*** TEXT SEGMENT

2022 AGI Medal in Memory of Ian Campbell

Presented to Jean Marie Bahr

Jean Marie Bahr

Jean Marie Bahr
Department of Geoscience, University of Wisconsin


Citation by Priscilla Croswell Grew

The American Geosciences Institute (AGI) recognizes Dr. Jean Bahr, Professor Emerita at the University of Wisconsin-Madison, as the 2022 recipient of AGI’s highest award, the Medal in Memory of Ian Campbell for Superlative Service to the Geosciences. Dr. Bahr is honored for her unselfish service to the geosciences through proactive leadership of professional societies, inspirational mentorship of students and colleagues, valued advice on science for sound public policy, and influential research contributions at the intersection of hydrology and living systems. Dr. Bahr has served as President of both AGI and GSA. She has chaired the Nuclear Waste Technical Review Board and the Committee on Restoration of the Everglades. She has been an outstanding career mentor to scores of women. She is distinguished in the tradition of Ian Campbell as an educator and public servant of uncommon integrity who has worked tirelessly on behalf of geosciences, her fellow citizens, and the Nation.

After earning her B.A. in Geology at Yale University in 1976, Dr. Bahr spent 4 years helping communities develop water resources, including 2 years in Mali, West Africa. Her continuing service throughout her career has been recognized by the GSA Hydrogeology Division’s Distinguished Service Award in 2006 and AGU's Ambassador Award in 2017 in recognition of her "outstanding contributions in Earth sciences that benefit society.”

Dr. Bahr is a renowned educator and mentor of students. After earning her MS and PhD from Stanford, in 1987 Dr. Bahr joined the faculty of the University of Wisconsin-Madison. During her long career at Wisconsin, she served as Professor and Chair of the Department of Geology and Geophysics and of the Water Resources Management Program. In 2012 the Association for Women Geoscientists presented Dr. Bahr with their top honor, the AWG Outstanding Educator Award, in recognition of her exemplary dedication to the mentoring and encouragement of young scientists, especially women.

In 2012 Dr. Bahr was appointed by President Obama upon the recommendation of the National Academies as a member of the Nuclear Waste Technical Review Board, an independent federal agency charged with overseeing DOE’s programs to manage the disposal of both defense and commercial radioactive waste. Dr. Bahr took the lead within the Board on topics related to disposal in salt and has also been active in deep hydrogeologic regimes relevant to proposed deep borehole disposal in crystalline rock. In recognition of her scientific knowledge and strong leadership, Dr. Bahr was appointed to a second term and chosen as the next Board Chair, a high honor and responsibility as she reports directly to Congress and the Secretary of Energy. Previously, Dr. Bahr served on the National Research Council’s Board on Radioactive Waste Management (1992-1997) and was part of the NRC panel that made recommendations to EPA for the highly influential drinking water standard for Yucca Mountain.

******

* [TASKS TO PERFORM]
(A) Does the citation agree with each statement below? Answer yes or no for each, quoting the words of the citation that decide it.
(i) Bahr earned her B.A. in Geology at Yale in 1976.
(ii) Bahr joined the University of Wisconsin-Madison faculty in 1992.
(iii) Bahr was appointed to the Nuclear Waste Technical Review Board by President Obama.
(B) Give the citation again starting at "Dr. Bahr is a" and ending at "scientists, especially women.", substituting "Princeton" for "Stanford".
(C) Answer these questions from the citation:
(i) How many years did Bahr spend in Mali?
(ii) Which organization gave Bahr its Ambassador Award in 2017?
(iii) During which years did Bahr serve on the National Research Council's Board on Radioactive Waste Management?
The material that comes next has no connection to the citation above.

*** DATA SECTION

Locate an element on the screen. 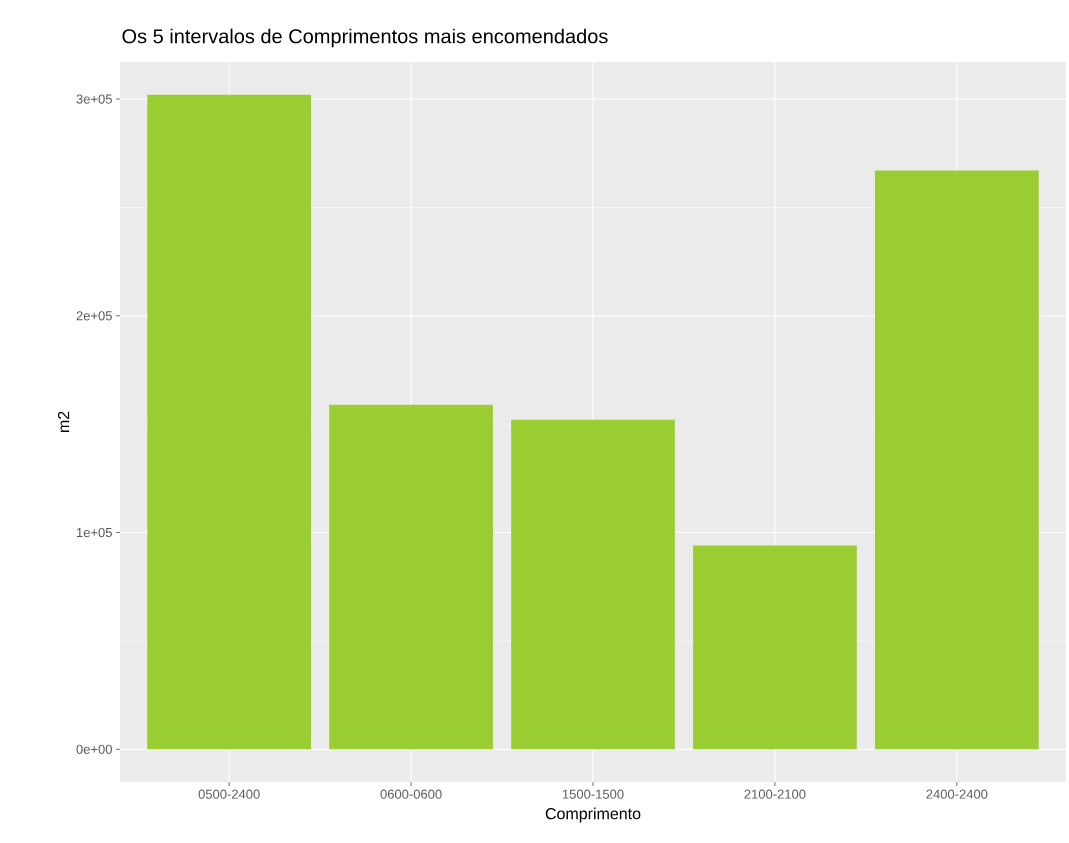  chart-title: Os 5 intervalos de Comprimentos mais encomendados is located at coordinates (365, 38).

******

* [RESULTS FOR EACH TASK]
(A)
(i) Yes: "After earning her B.A. in Geology at Yale University in 1976"
(ii) No: "in 1987 Dr. Bahr joined the faculty of the University of Wisconsin-Madison"
(iii) Yes: "In 2012 Dr. Bahr was appointed by President Obama"

(B)
Dr. Bahr is a renowned educator and mentor of students. After earning her MS and PhD from Princeton, in 1987 Dr. Bahr joined the faculty of the University of Wisconsin-Madison. During her long career at Wisconsin, she served as Professor and Chair of the Department of Geology and Geophysics and of the Water Resources Management Program. In 2012 the Association for Women Geoscientists presented Dr. Bahr with their top honor, the AWG Outstanding Educator Award, in recognition of her exemplary dedication to the mentoring and encouragement of young scientists, especially women.

(C)
(i) 2 years
(ii) AGU
(iii) 1992-1997